_The records_:
• • • • •
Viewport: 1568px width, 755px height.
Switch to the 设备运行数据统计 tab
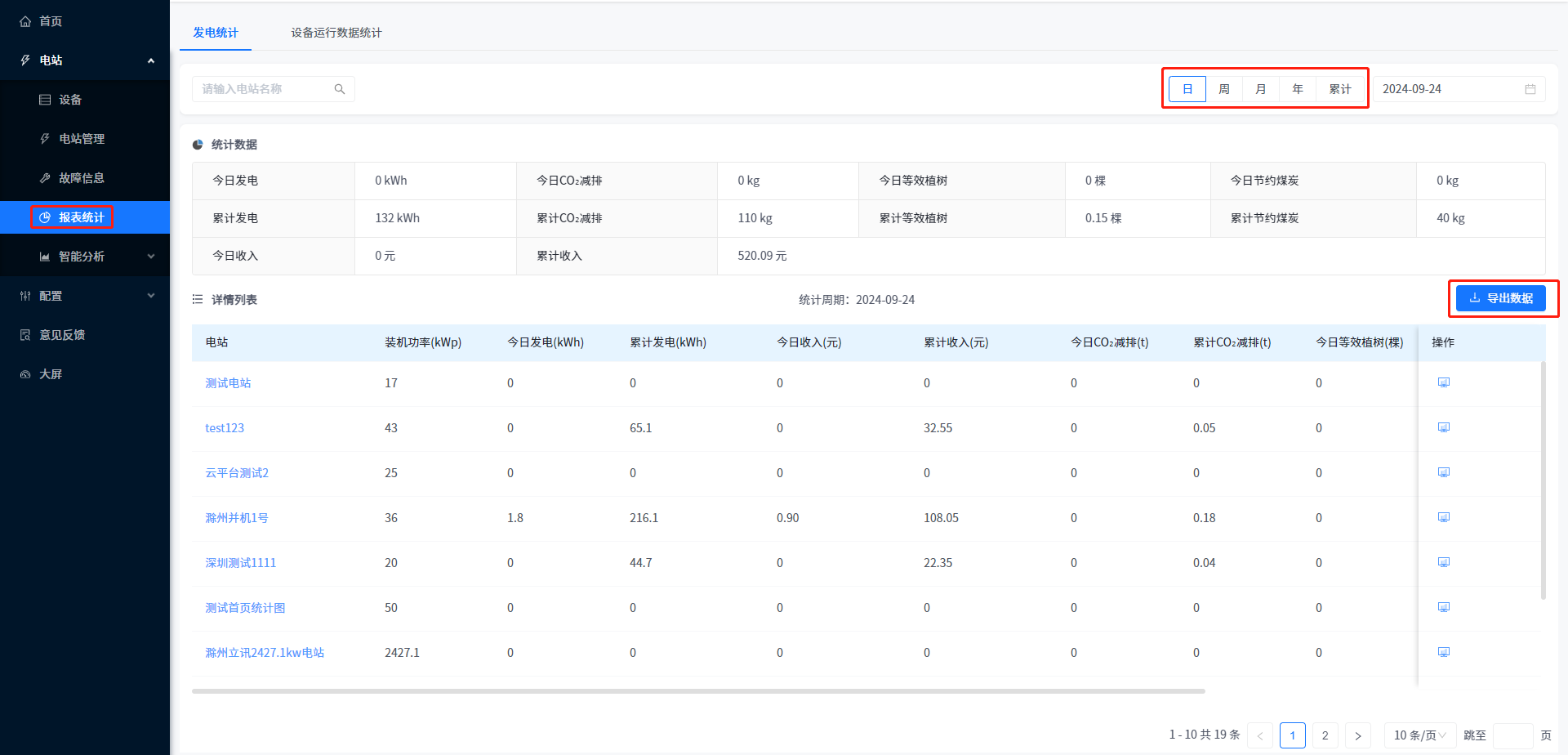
• • • • •
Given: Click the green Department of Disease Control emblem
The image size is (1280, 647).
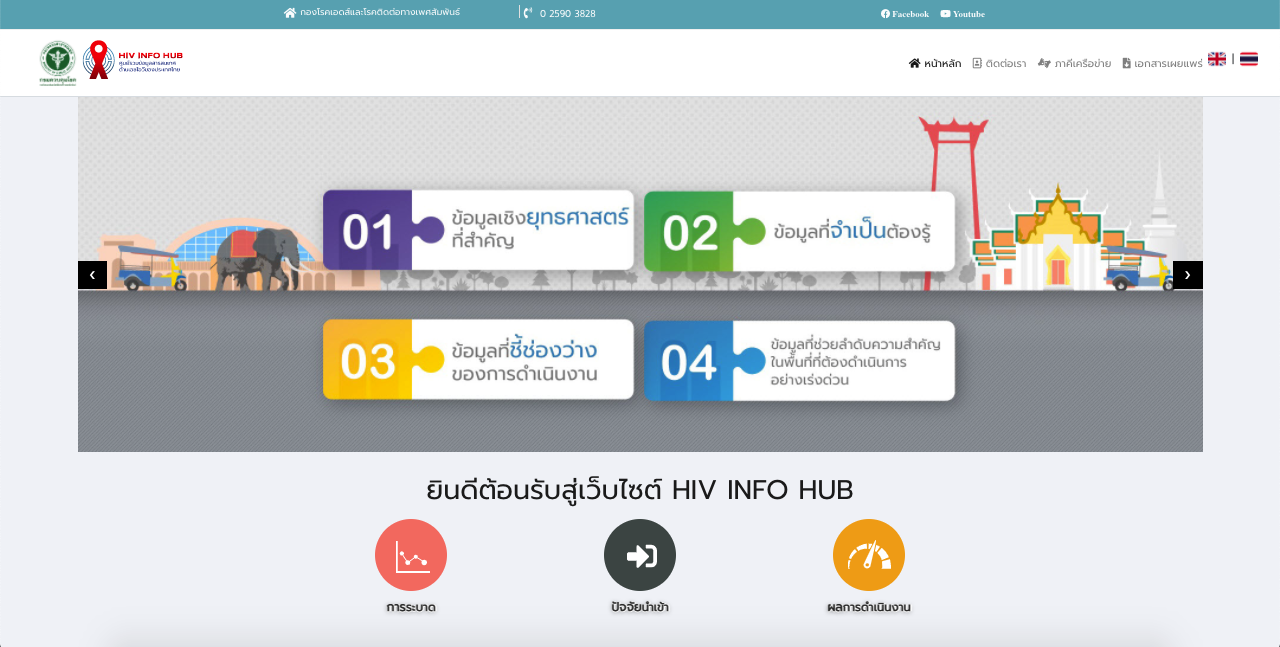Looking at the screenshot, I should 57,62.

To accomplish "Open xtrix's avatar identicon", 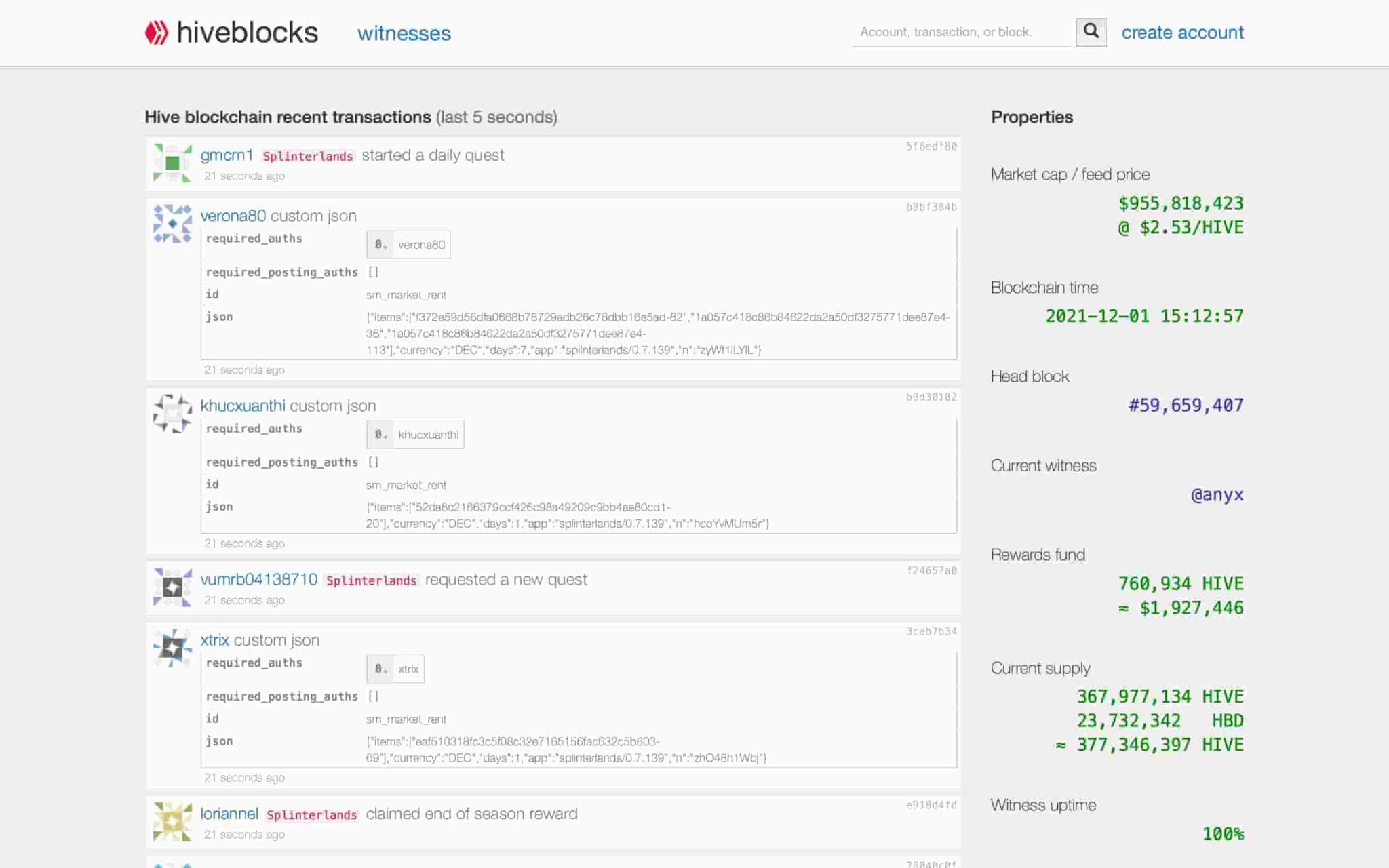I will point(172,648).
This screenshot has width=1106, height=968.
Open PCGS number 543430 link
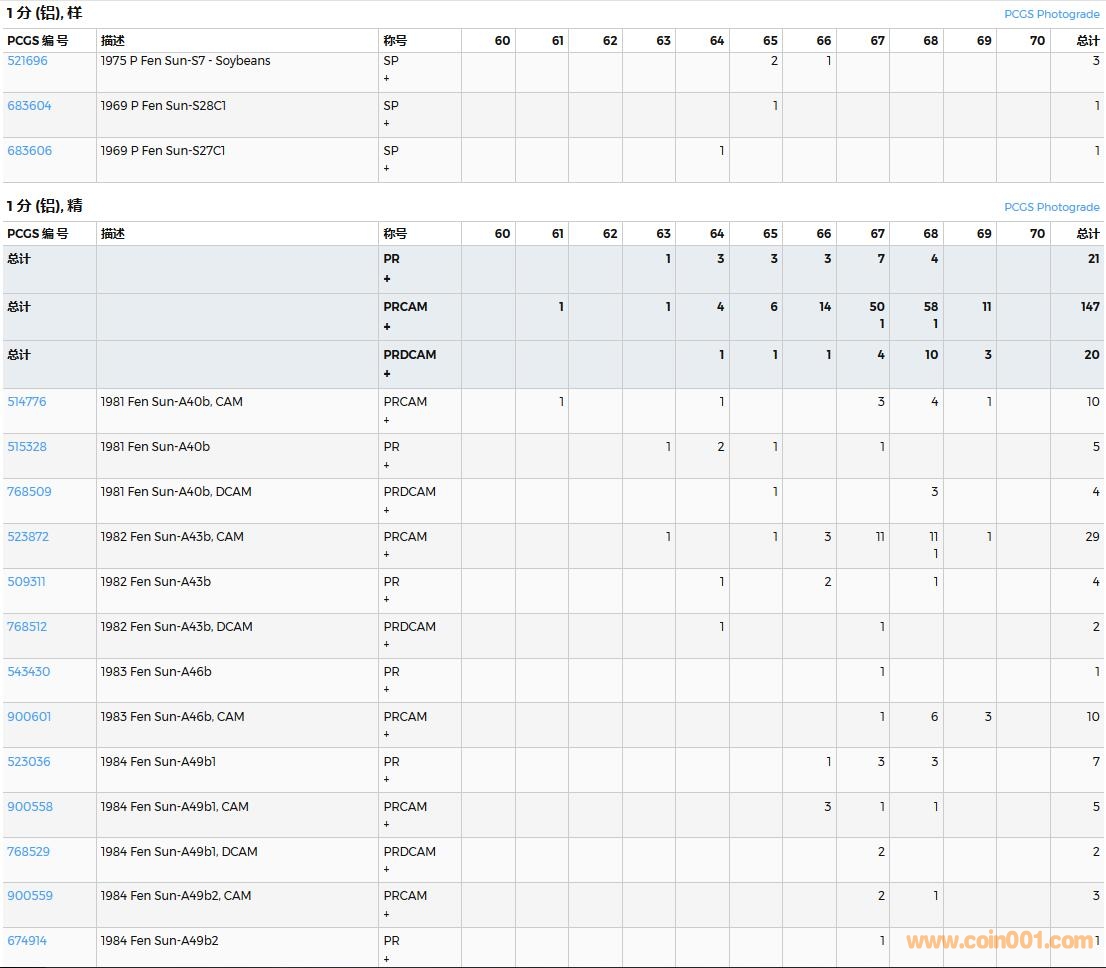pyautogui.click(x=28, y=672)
• • • • •
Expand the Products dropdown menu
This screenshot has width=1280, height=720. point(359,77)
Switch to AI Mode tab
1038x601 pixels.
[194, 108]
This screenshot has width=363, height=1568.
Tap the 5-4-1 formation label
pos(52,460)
• • • • •
_Short exercise_:
Reproduce the records from the line with "Viewport: 1568px width, 755px height." through the line with "Switch to the 设备运行数据统计 tab", swapping "tab" for "panel" and changing nothing else. Give only those lines.

_Complete response_:
Viewport: 1568px width, 755px height.
Switch to the 设备运行数据统计 panel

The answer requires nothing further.